Her project was related to the infrared spectropolarimeter SPIRou. This instrument will search for Earth-size telluric planets in the habitable zone of nearby low-mass stars. The goal of her project is to participate in the final stages of the selection of candidate stars that SPIRou will probe by analyzing spectra of red dwarfs from the ESPaDOnS spectropolarimeter to find binaries, systems that should not be studied by SPIRou. Olivia also studied the magnetic field of low-mass stars that are candidates for the search of exoplanets.
My first project was on measuring the small-scale magnetic field of M dwarfs. We used high resolution intensity spectra from ESPaDOnS that we analyzed with a radiative transfer code.
My second project was on confirming et refuting binary and multiple systems made of at least one M dwarf using astrometric data from the GAIA and HIPPARCOS missions.
Magnetic fields in M dwarfs can hinder the detection of exoplanets by the radial velocity method. With the imminent delivery of SPIRou, whose primary mission is to detect and characterize telluric planets in orbit around low-mass stars, it is necessary to better understand the impact of magnetic fields on the data that will be collected by the instrument.

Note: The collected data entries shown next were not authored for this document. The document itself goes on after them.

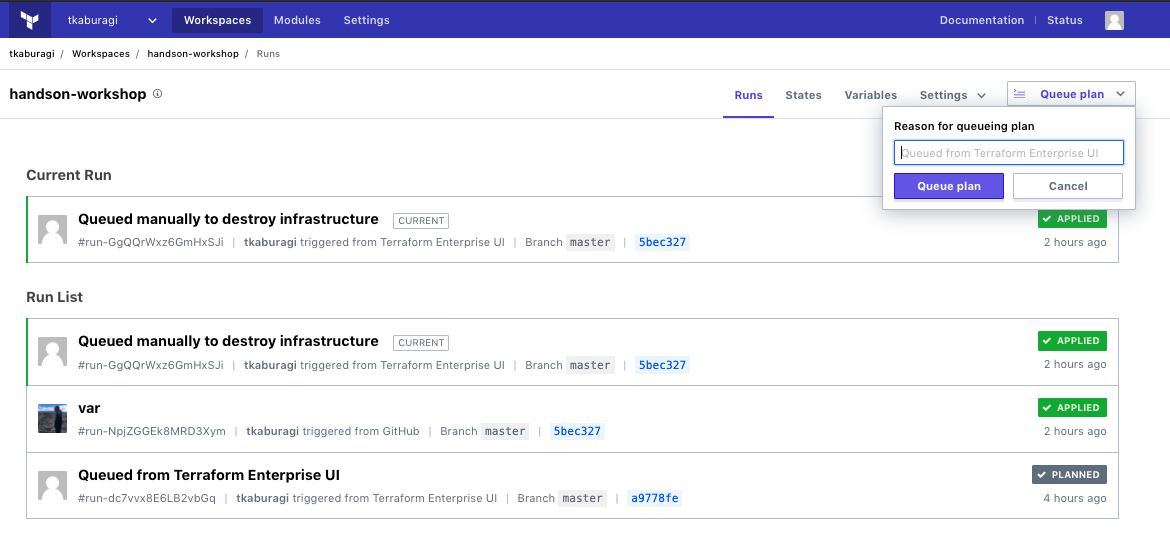Click the photo avatar on the var run

[x=53, y=419]
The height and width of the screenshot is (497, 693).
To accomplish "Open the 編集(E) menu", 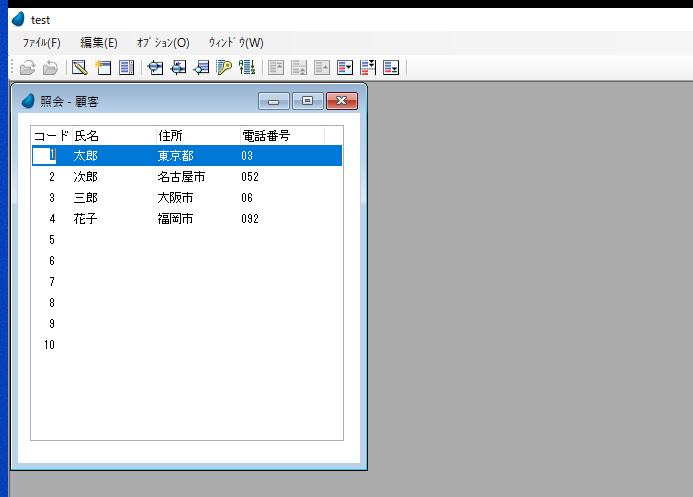I will click(99, 43).
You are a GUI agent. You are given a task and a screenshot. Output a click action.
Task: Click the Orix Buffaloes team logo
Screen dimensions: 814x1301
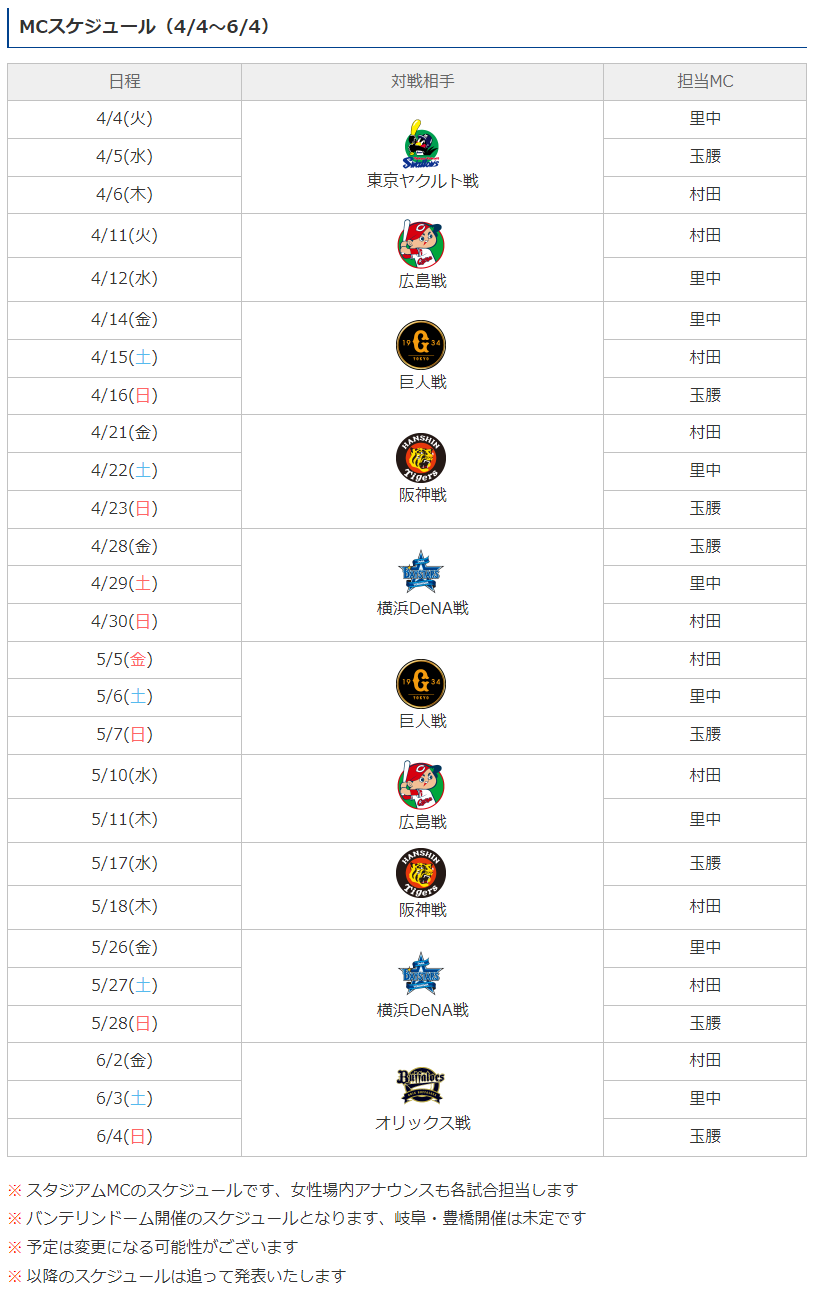click(422, 1086)
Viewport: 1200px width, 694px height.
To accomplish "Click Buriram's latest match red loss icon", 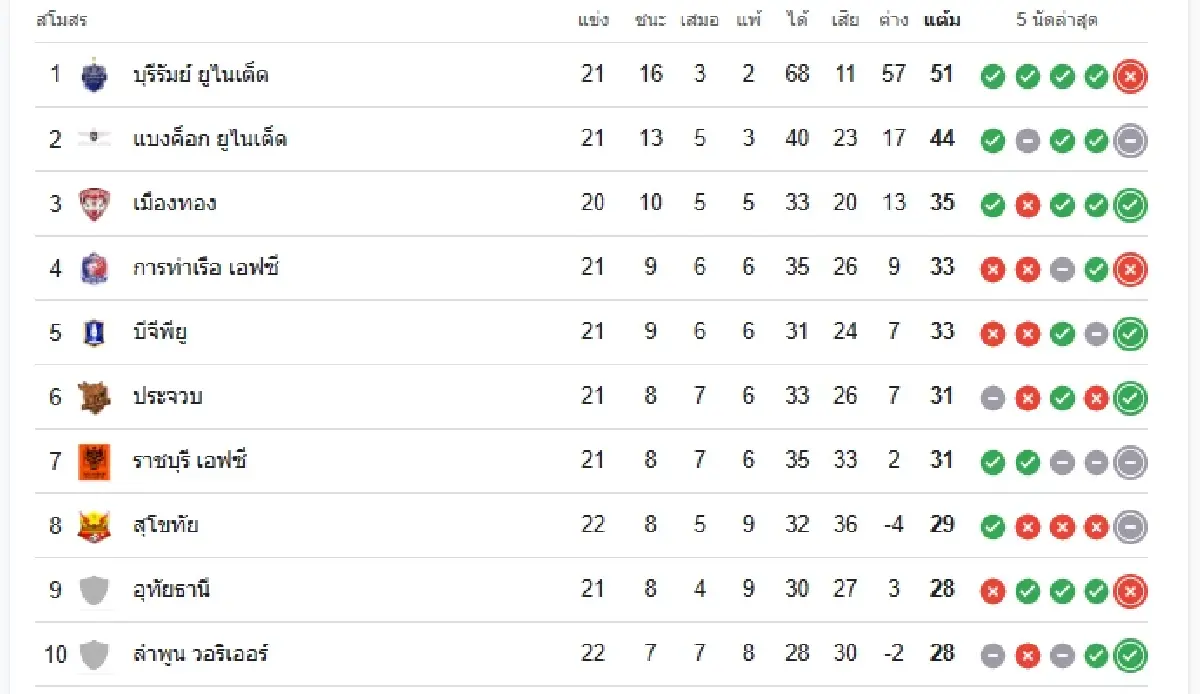I will 1130,76.
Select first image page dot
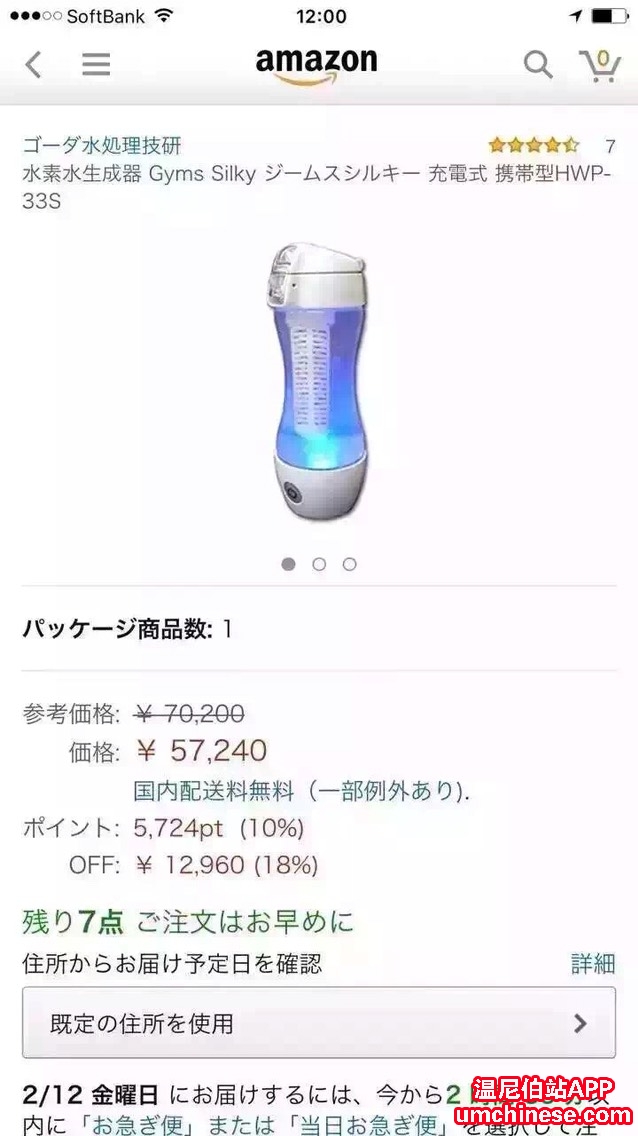638x1136 pixels. [x=288, y=564]
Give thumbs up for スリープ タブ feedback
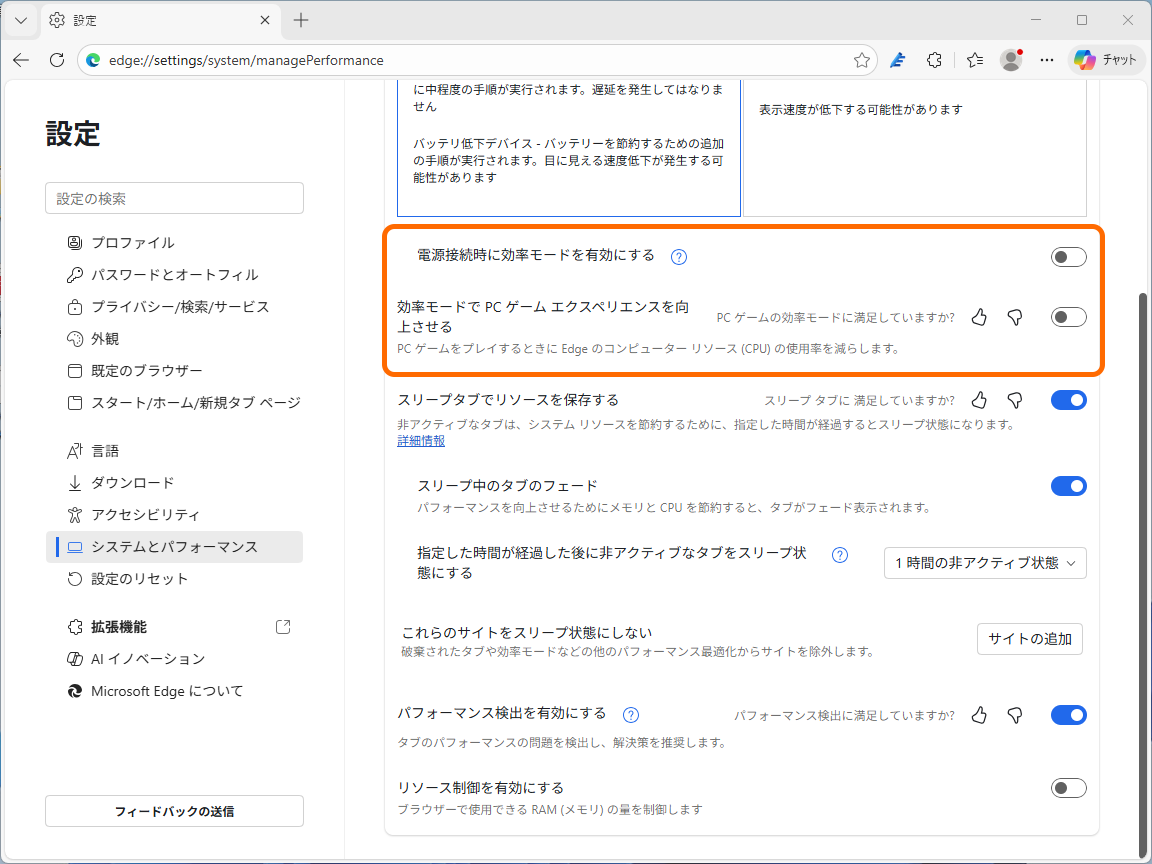1152x864 pixels. coord(979,400)
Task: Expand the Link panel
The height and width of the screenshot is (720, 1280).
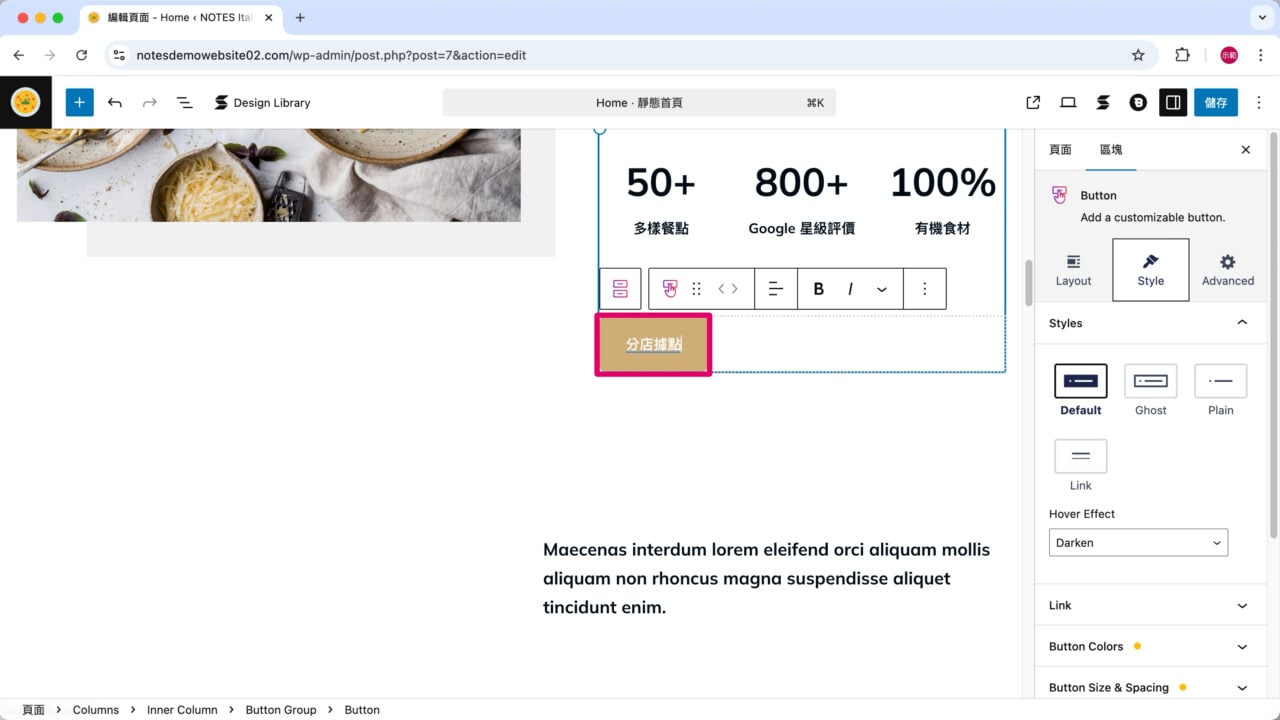Action: (x=1149, y=605)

We know that approximately 50% of solar-type stars are part of a binary system. However, this ratio is not as accurately known for M-type stars. Yet, it is crucial to study binary and multiple systems for this spectral type since these systems should be avoided in the context of searching for exoplanets. Therefore it is important to have an updated and accurate catalog of binaries and multiples with M dwarfs.
The radiative transfer code used to measure the magnetic fields has certain limitations that must be quantified. This code uses parameters such as the temperature of the star and its gravity that have to be either adjusted, which requires more time, or fixed, which requires a good knowledge of the value of the parameters. In the second case, if a wrong value is given to the code, then the measured magnetic field can vary.
BD+74 456a is probably a giant! This star was classified in a triple system that was made of a K-type star, an M dwarf, and the giant star itself, but by analyzing its absolute magnitude and by comparing its parallax and proper motion to those of the other components in the system, we came to the conclusion that BD+74 456a is probably a background giant star that is not bound to the system.
I learned the different steps to reduce spectra: find the radial velocity of a star by cross-correlation with standards, correct a spectrum using this radial velocity, subtract telluric lines from a spectrum, etc.
I learned how to use astrometric data such as parallax, proper motion, separation and apparent magnitude to deduce the relative position of a pair of stars.
By comparing our results of measured magnetic fields to those obtained by other researchers, we could not see any correlation. However, we must be cautious with the conclusions that we draw from this: inconsistent results do not imply that one of the methods is completely incorrect. We have to make sure the methods really measure the same quantity and we must consider the errors in each method that could explain a divergence.
The catalogs used in the project on binaries and multiples was incomplete for the individual components of the systems. It was therefore impossible to directly compare astrometric measurements for these stars. We had to find alternative ways to deduce the relative position of the components of these systems to tell whether they are bound or not their system.
My favorite part of the project on magnetic fields was the fact that we could compare our results to those obtained by international researchers. This allowed us to put our method to the test, and we could also see that other people are also enthusiast about this subject and determined to find answers.
As for the project on binaries and multiples, I really enjoyed learning how to used astrometric data to compare the position of stars. The amount of information that can be extracted from only a few measurements has blown me away.
In terms of instrumentation, I had the opportunity to learn, at the Observatoire du Mont-Mégantic as well as at the Canada-France-Hawaii Telescope, how the data, the raw data actually, used by astronomers are collected! In my opinion, it is an aspect of astronomy that is different but just as interesting and complex as data analysis.